Things came to a head prior to the holidays. I was told that I would have to work through Christmas Eve, as December was by far the busiest month of the year. As I had planned to head home to Florida for the holiday, the thought of flying to the USA from London by myself on Christmas morning seemed particularly depressing. I spoke with my manager about the situation, letting him know that I needed a few days off in advance so I could make it home by Christmas Eve night, where my entire family was gathering for the first time in five or six years.
The longer this issue, dragged on, the more angry I became. I eventually just told my manager outright that if given a choice, I would leave Neal’s Yard so I could spent time with my family. He fully understood and appreciated my concern. A few weeks later, he told me that he worked it out with HR and that I could get the time off.
There was one problem though: this did not make me feel better. That’s when I knew that deep down I was using the holiday situation as a potential out. Rather than just quitting, I was hoping that I would be forced to show my hand when I didn’t get my requested time off. Unfortunately, they did grant my request and I felt stuck. Except, I wasn’t. I could just quit. But with the pressure I put on myself to get a job, quitting after six months seemed silly. Did I want to look for another job? Did I want to go on more interviews?

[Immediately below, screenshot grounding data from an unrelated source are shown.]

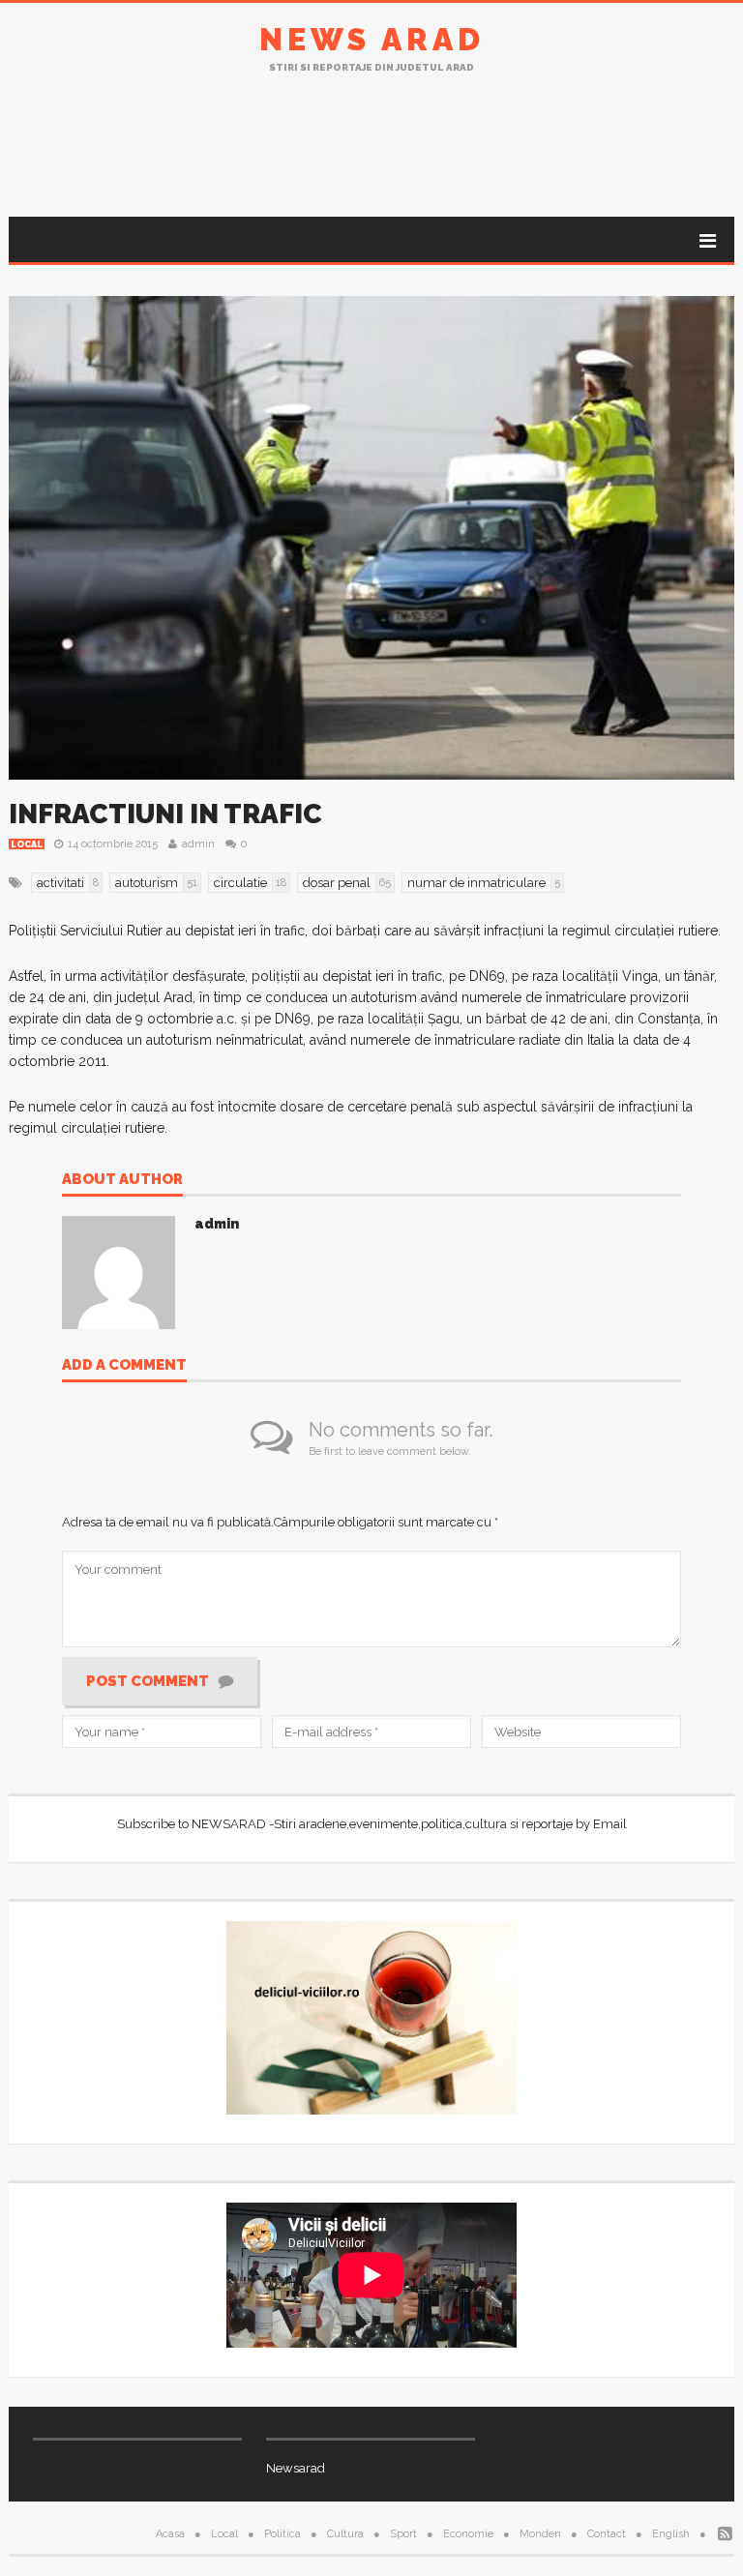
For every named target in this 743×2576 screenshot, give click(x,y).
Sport (403, 2534)
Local (27, 844)
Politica (282, 2534)
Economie (468, 2534)
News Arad (372, 39)
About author (122, 1180)
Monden (540, 2534)
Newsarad (295, 2468)
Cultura (345, 2534)
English (671, 2534)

Ultimately, I realized that I needed to make a change. What was the point of continuing a job where I wasn’t happy? I had worked for too many years, spent too many hours not truly enjoying my restaurant life, but I pushed ahead because I had a good amount of success and was making good money. I was frankly afraid to leave. It’s hard to leave a career. I had just made that step a year earlier, leaving NYC to move to London. And here I was, doing it again. I felt good about the decision, but still maintained a level of guilt. Was I a quitter?
I wrapped up my time at Neal’s Yard, running their holiday mail order business with another wholesale team member. We did an insane amount of volume, pulling, cutting, weighing, wrapping, labeling and boxing cheese for over a 1,000 orders a day. I stepped away quietly, not wanting to make any noise about me leaving. I’m sure some people did not even know I was leaving. But it was the right decision for me. Did I have a long career at Neal’s Yard. Maybe. But I wasn’t convinced. I knew that a position like that did not work for me. I needed a position that required a little more thinking, a little more interaction. Just like I thought to myself when we moved to London, I did not want to work just to have a job and then regret missing out on opportunities to travel and do things while we were in the UK. I still hold out hope that I can find a job that I enjoy and find rewarding, both financially and mentally.
Since returning from the USA unemployed again (I find writing unemployed on the UK landing card depressing at airport customs), I have spent a lot of time working on Drive on the Left. We have put a bigger focus on social media, and I now find myself on Twitter for multiple hours a day. And I can see the growth and the potential in what we are doing. Maybe, just maybe, this funny little site, that started like so many others like it, simply as a tool to keep in touch with family and friends, could become a job. Who would of thought that? Certainly not me. I still dabble from time to time, looking for a position that stands out to me. I was in the final group for a position to assist in running the wine cellar at The Savoy last month, which would have been crazy, but alas, my ever shrinking time limit on my work visa was not helpful. Who knows what will happen, but for now, I guess, you can call me a travel blogger.